* _TASK INSTRUCTIONS_:
Please write out exactly the lines from the one with "How do I perform: Click" through the end of the data below, both ends included, and omit any pictures.

BEGIN RECORDS FOR THIS EXERCISE

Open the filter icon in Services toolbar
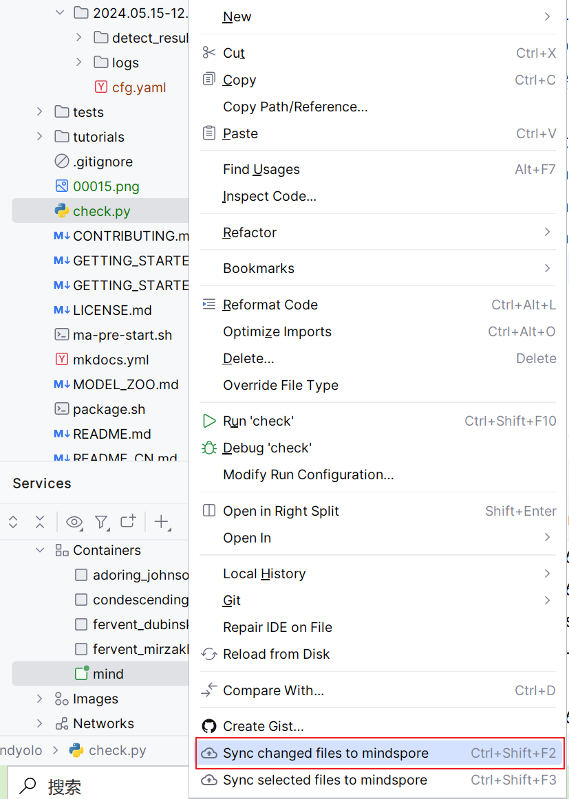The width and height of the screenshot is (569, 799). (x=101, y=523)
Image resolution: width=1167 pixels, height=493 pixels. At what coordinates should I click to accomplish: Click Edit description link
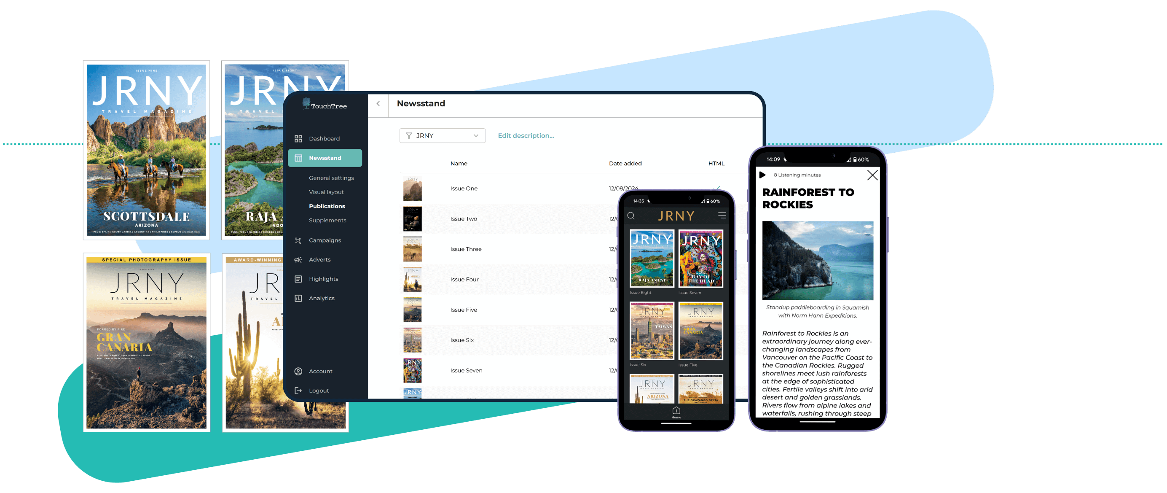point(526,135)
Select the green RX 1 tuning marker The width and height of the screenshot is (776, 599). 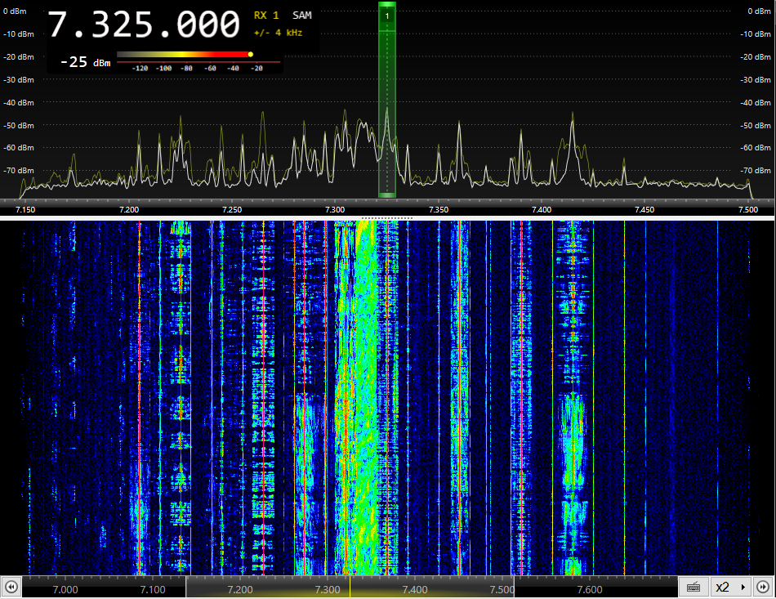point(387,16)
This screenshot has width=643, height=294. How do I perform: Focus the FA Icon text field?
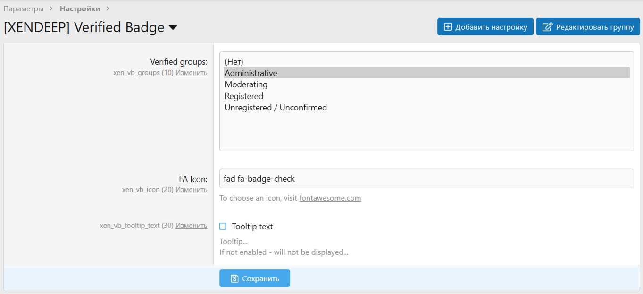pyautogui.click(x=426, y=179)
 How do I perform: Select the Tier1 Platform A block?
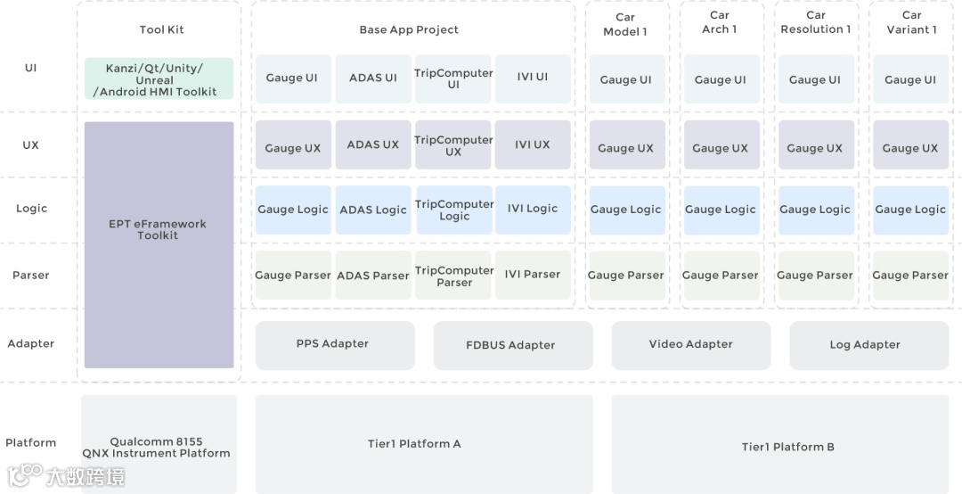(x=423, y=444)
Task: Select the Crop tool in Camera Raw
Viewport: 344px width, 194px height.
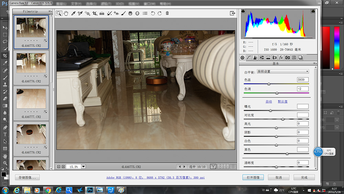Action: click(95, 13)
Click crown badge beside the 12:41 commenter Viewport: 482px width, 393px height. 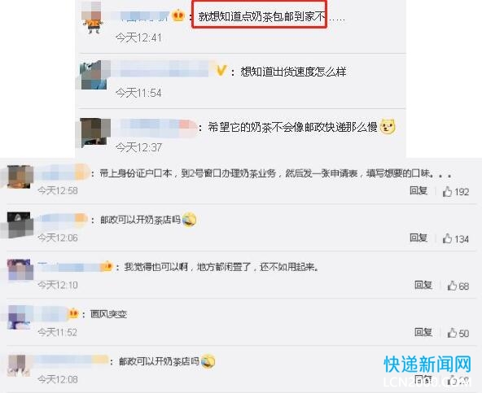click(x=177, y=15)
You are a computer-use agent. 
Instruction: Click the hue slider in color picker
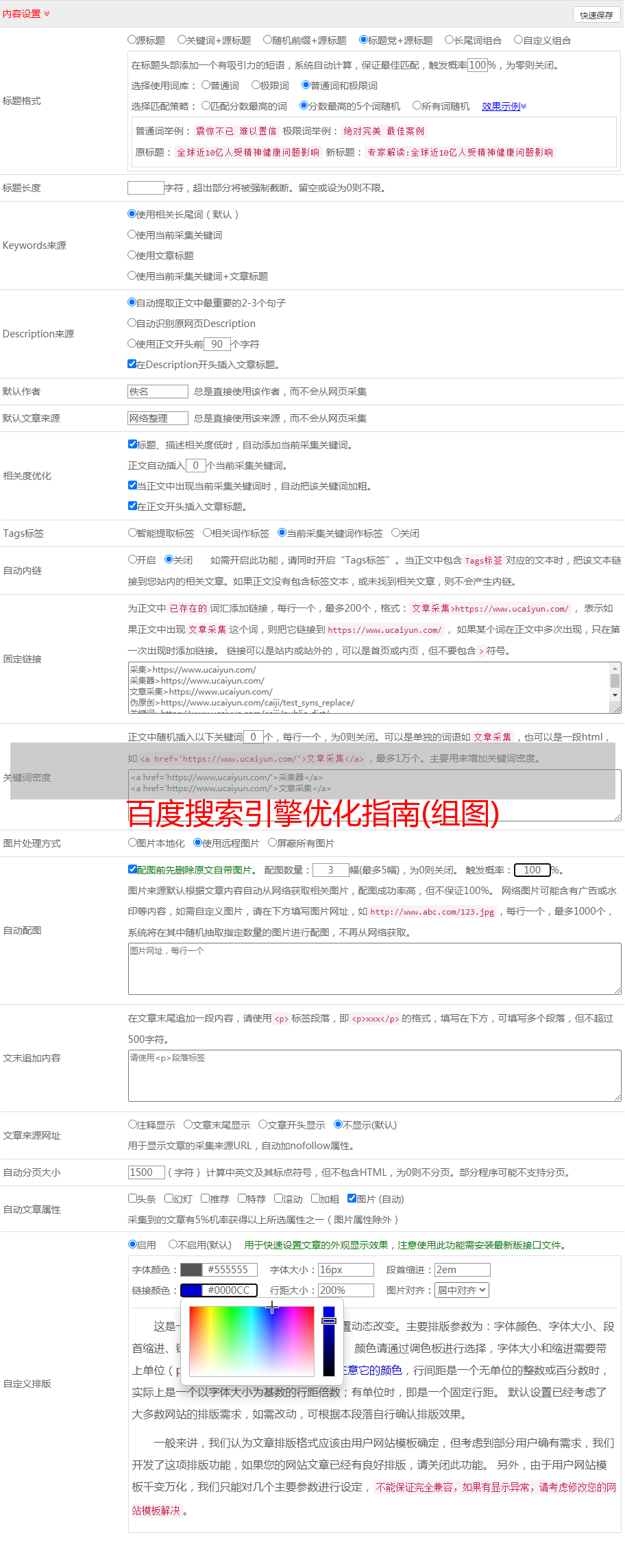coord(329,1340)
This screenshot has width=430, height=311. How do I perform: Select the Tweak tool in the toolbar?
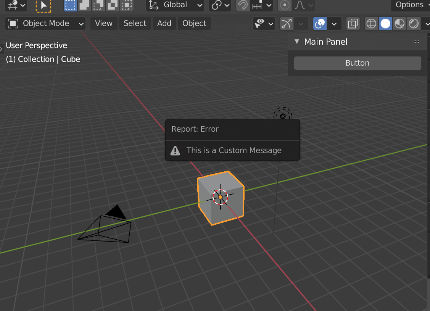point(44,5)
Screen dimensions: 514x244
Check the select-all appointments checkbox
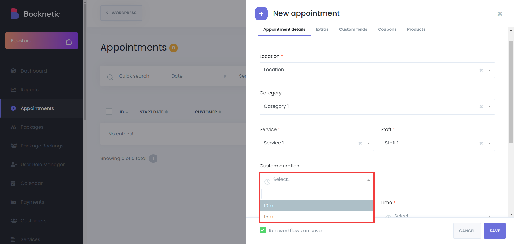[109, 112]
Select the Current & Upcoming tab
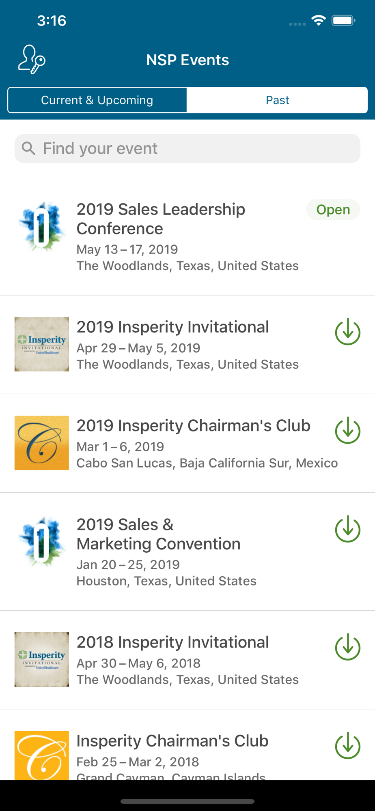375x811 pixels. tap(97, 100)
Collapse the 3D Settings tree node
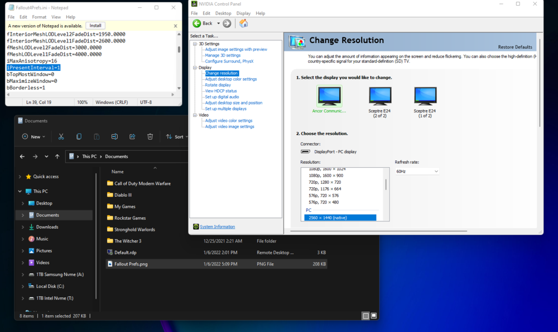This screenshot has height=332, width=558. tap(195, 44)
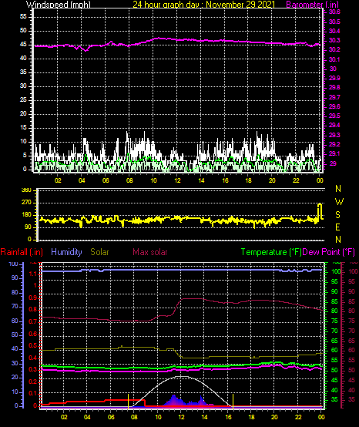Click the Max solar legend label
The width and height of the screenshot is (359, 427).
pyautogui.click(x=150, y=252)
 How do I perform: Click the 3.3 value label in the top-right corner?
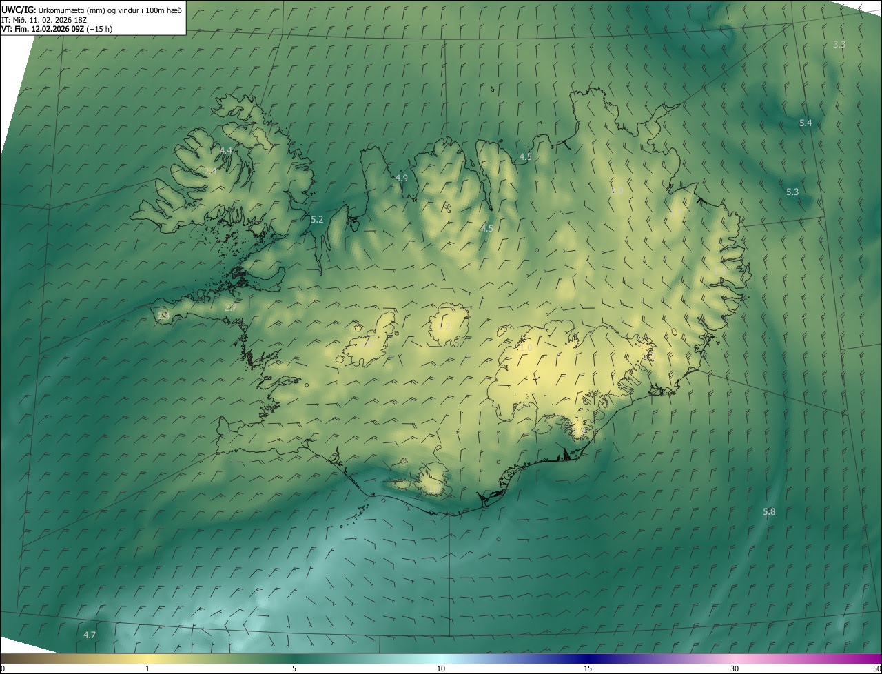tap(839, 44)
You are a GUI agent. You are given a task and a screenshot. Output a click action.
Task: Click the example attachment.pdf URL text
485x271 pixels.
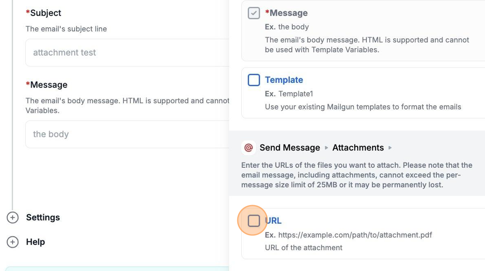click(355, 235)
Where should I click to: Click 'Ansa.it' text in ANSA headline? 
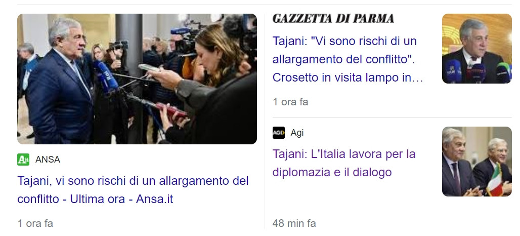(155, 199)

END RECORDS FOR THIS EXERCISE

* _THE COMPLETED TASK_:
 How do I perform: Click the 3.3 value label in the top-right corner?
tap(839, 44)
You are a GUI agent. You are given a task and a screenshot. Output a click action.
Task: Click the example attachment.pdf URL text
485x271 pixels.
click(355, 235)
Where should I click to: Click 'Ansa.it' text in ANSA headline? 
(155, 199)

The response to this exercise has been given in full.